NARUTO「日本風なのか外国風なのか分からない」ゴチャゴチャ感が個性的な魅力となっていますが、マリオは舞台はニューヨークで登場するのはシチリア系マフィアと日本人という、これまた「ゴチャゴチャ感」満載・・。
ですが、こちらは「読み切り」という、ごく短い話の中なので・・・これに関しては、ど~も自分は、その世界観に馴染みきれず、軽い違和感があるまま終わってしまいました(す、すみません)。 サッと読むと「渋い大人な話だなぁ」で終わっちゃいそうだったんですが、噛みしめると味があるお話だとは思うので・・・もっと長編で読みたかったかな(残念)。
 
大都会という「いかにも」の場所で、殺し屋という「いかにも」な人物で、「いかにも」な心の「穴」を抱えている・・ 話としては、確かに「いかにも」青年誌向きの内容なのでしょうか。 だから「オトナな世界」で難しそうに感じるんだけど、実は共感しやすいというか・・現代社会で働き生きる、一般の人達にも、分かりやすいというか・・・
 
一方で「NARUTO」の場合、純粋で真っ直ぐなナルトの「意外性」が光っています。 そして、それが「いかにも少年誌向き」に思えるのです。  
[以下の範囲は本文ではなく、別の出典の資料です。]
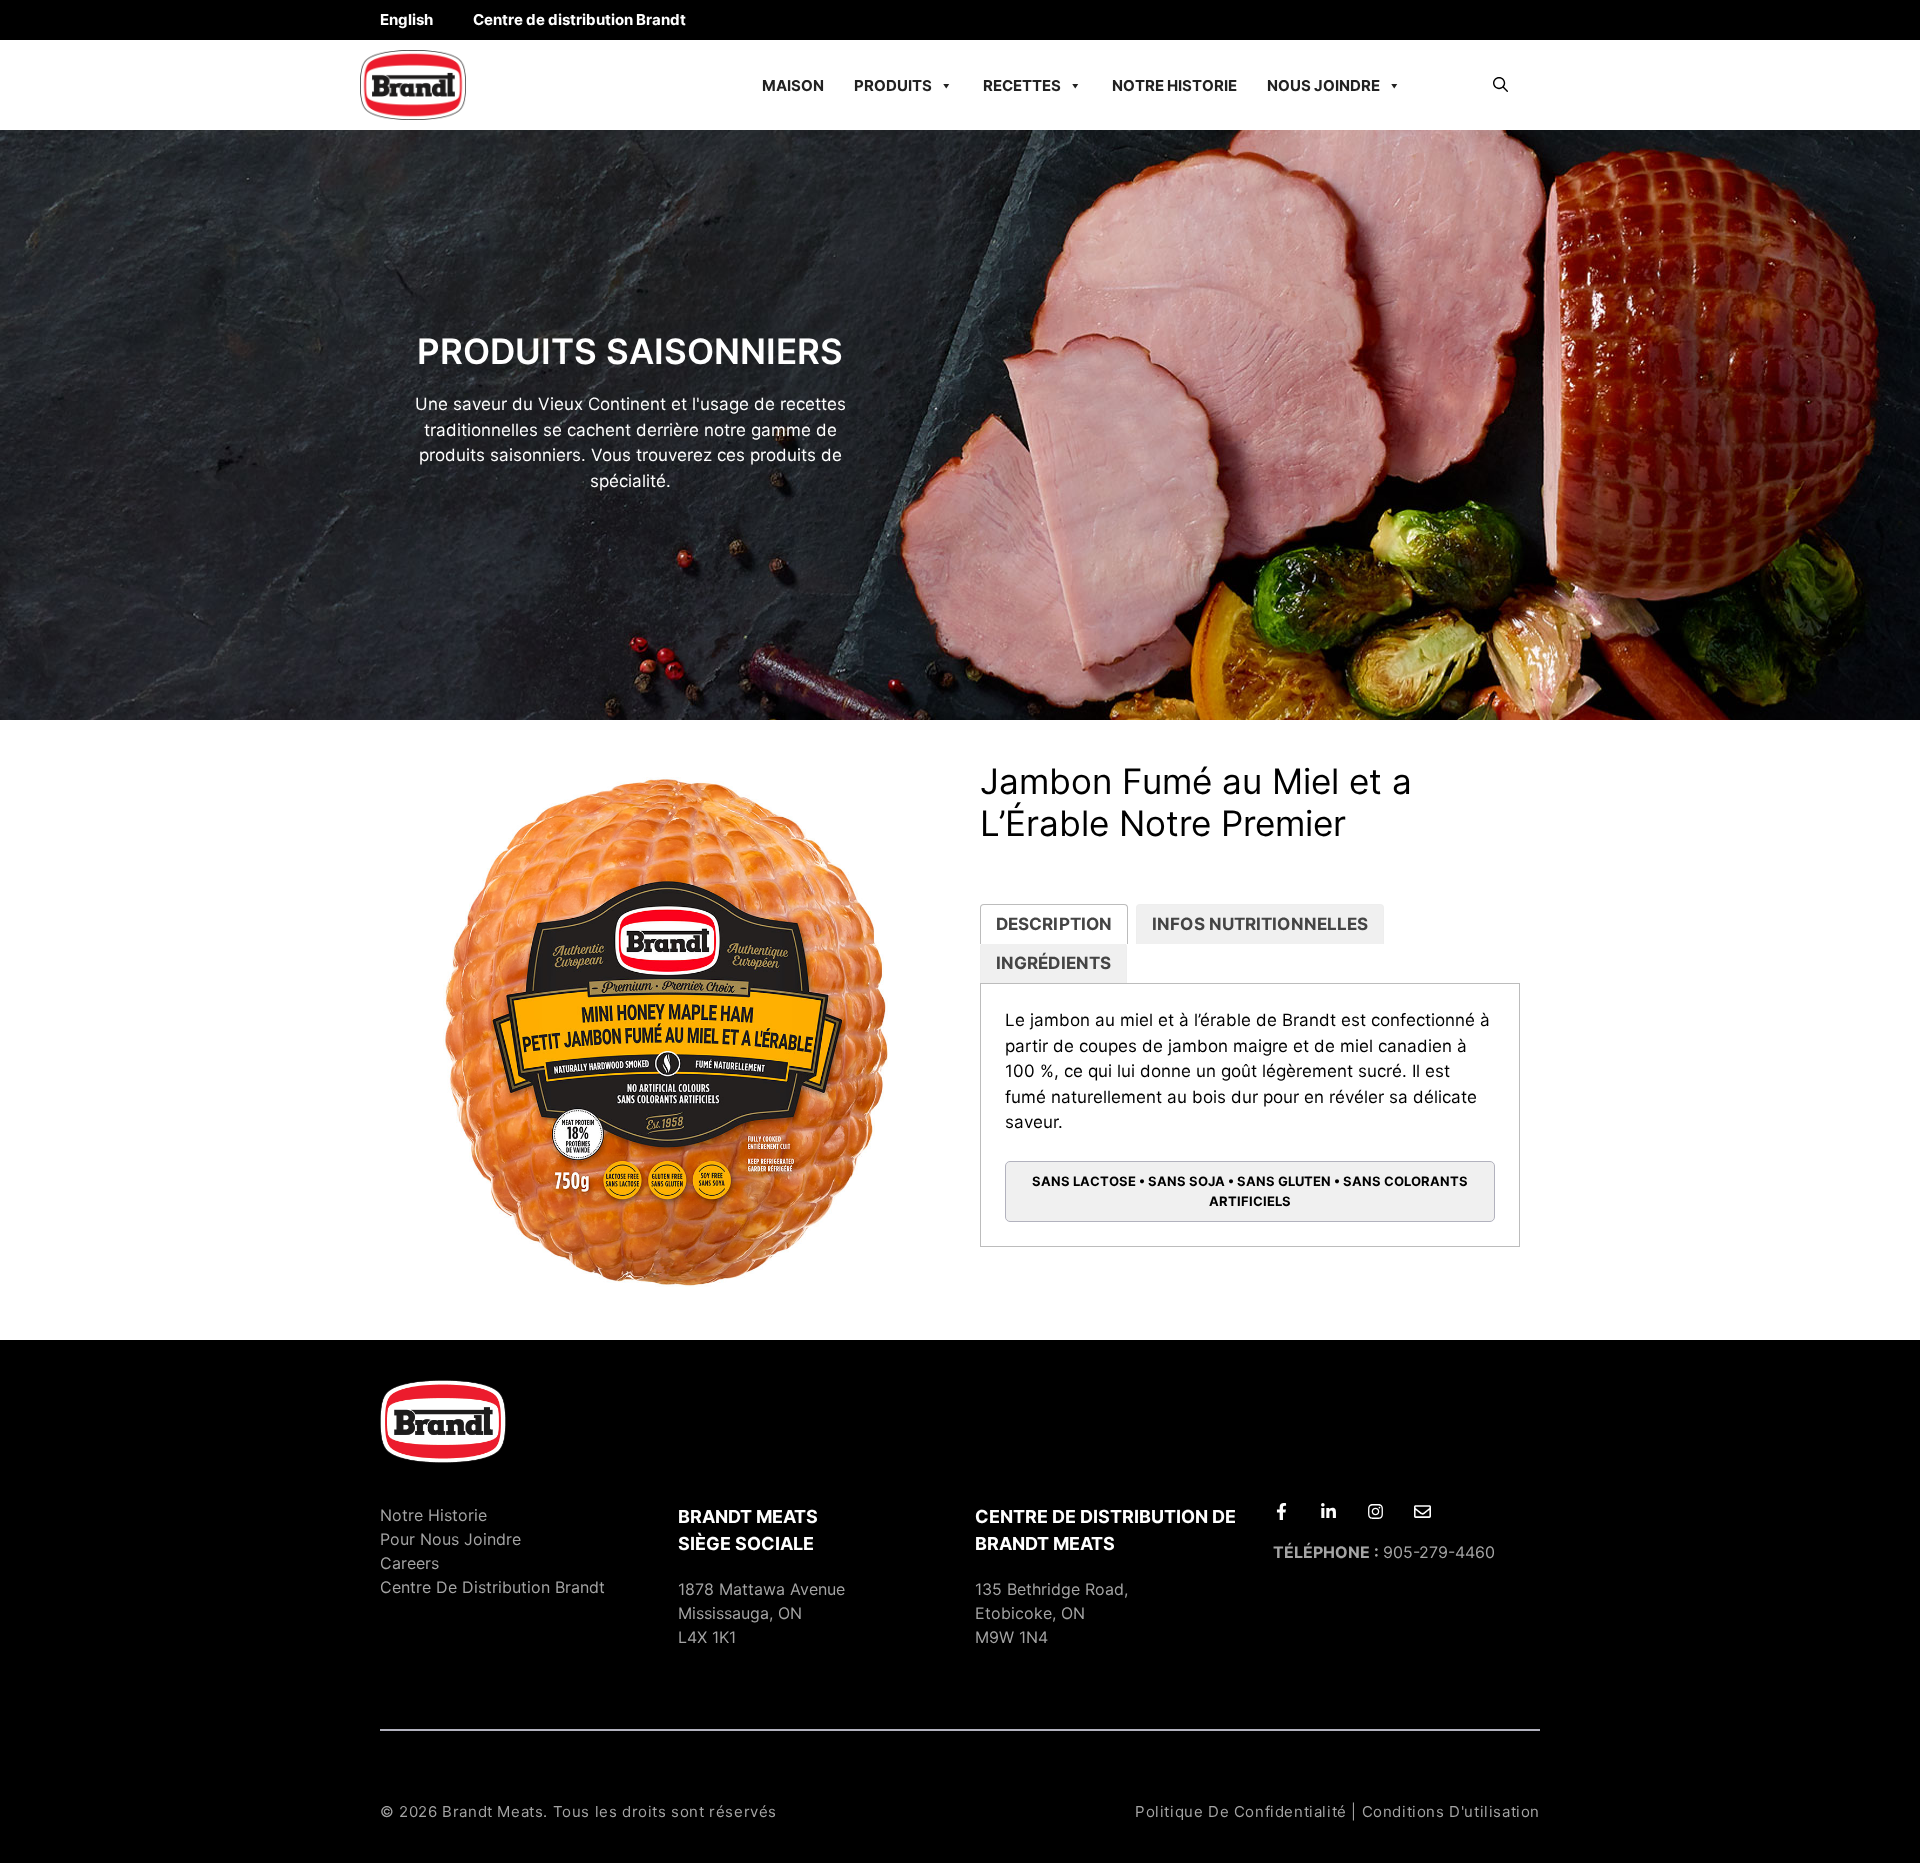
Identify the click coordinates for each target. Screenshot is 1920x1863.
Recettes (1022, 85)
ですが、読み進めると・・ナルトが意外と「屈折した自分」やら「闇の自分」を持っていたり、言葉を曲げないと言いながら「意外な脆さ」も見せたりと、「逆の意外性」も持っていることが分かってくる。 そして物語もドロドロとした人間の心、生き様を見せつけ、「少年誌でありながら青年誌のようでもある」意外性の面白さを感じるといいますか・・・何重もの「意外性」が、私にとって飽きない魅力になってます。
 
あれれ、「マリオ」を読んだというのにNARUTOの「魅力」を再発見してしまったような・・・なんだか作者に申し訳ないような、コレ、いい読みかたとは言えないですね。ゴメンナサイ・・。 読んだ方、もしご意見があれば・・・聞かせてくださいな。